Byerlee, Jayne, and Myers (2006), "Managing food price risks and instability in a liberalizing market environment: Overview and policy options," Food Policy 31, 275-87 (ungated)
Their findings on food price variability in the run up to the recent food price spike are important. They found "no evidence that variability has increased" but warn that food system changes "may induce higher and more unstable prices in the future." Dealing with price variability, they argue, needs to be done holistically - that is, consider the impacts of price policies on economic growth, poverty reduction, and food security and incorporate the political economy of the food system by balancing market failure and government failure.
They argue that the role of government in the food system depends on what the rest of the food system looks like.

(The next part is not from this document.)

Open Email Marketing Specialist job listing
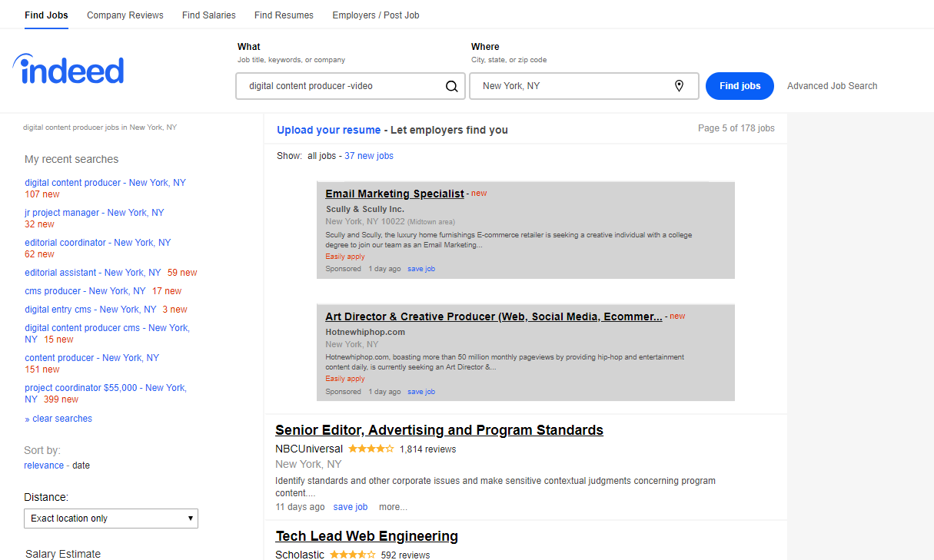This screenshot has width=934, height=560. point(394,194)
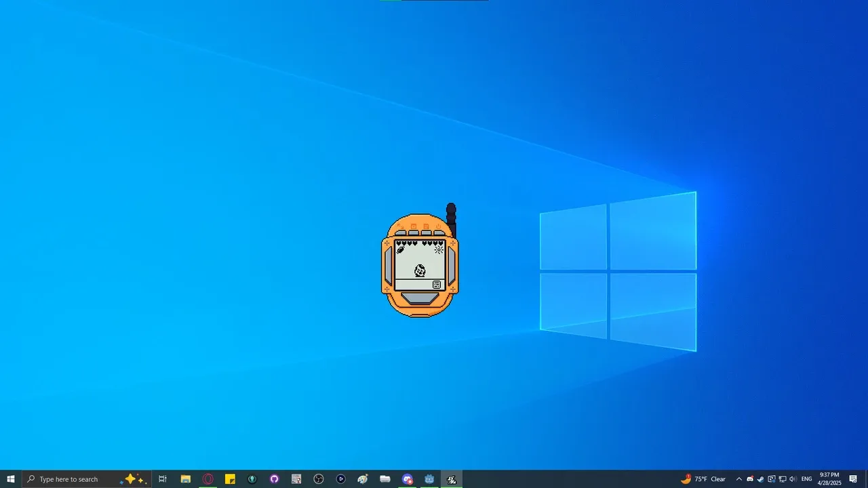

As the food system changes, policy and policy system need to change with them: "Especially in Asia, conditions that motivated direct government involvement have changed as markets and infrastructure have developed... Many countries seem stuck in a vicious cycle in which under-provision of public goods hinders market development which, in turn, is used to justify continued government intervention. ... Such "half-way" reforms may create the worst of all possible worlds."
They end by detailing five different paths governments might take to manage food price variability: encouraging more movement to market systems, building long-run capacity in private markets, direct intervention, encouraging market-based instrument to manage risk, and safety nets. Overall, transparency, efficient management of public resources, rules-based rather than discretionary policy, and active participation from many participants and stakeholder groups are encouraged and advocated. "Particular attention should be given to sequencing reforms... "second-best" outcomes will be the norm."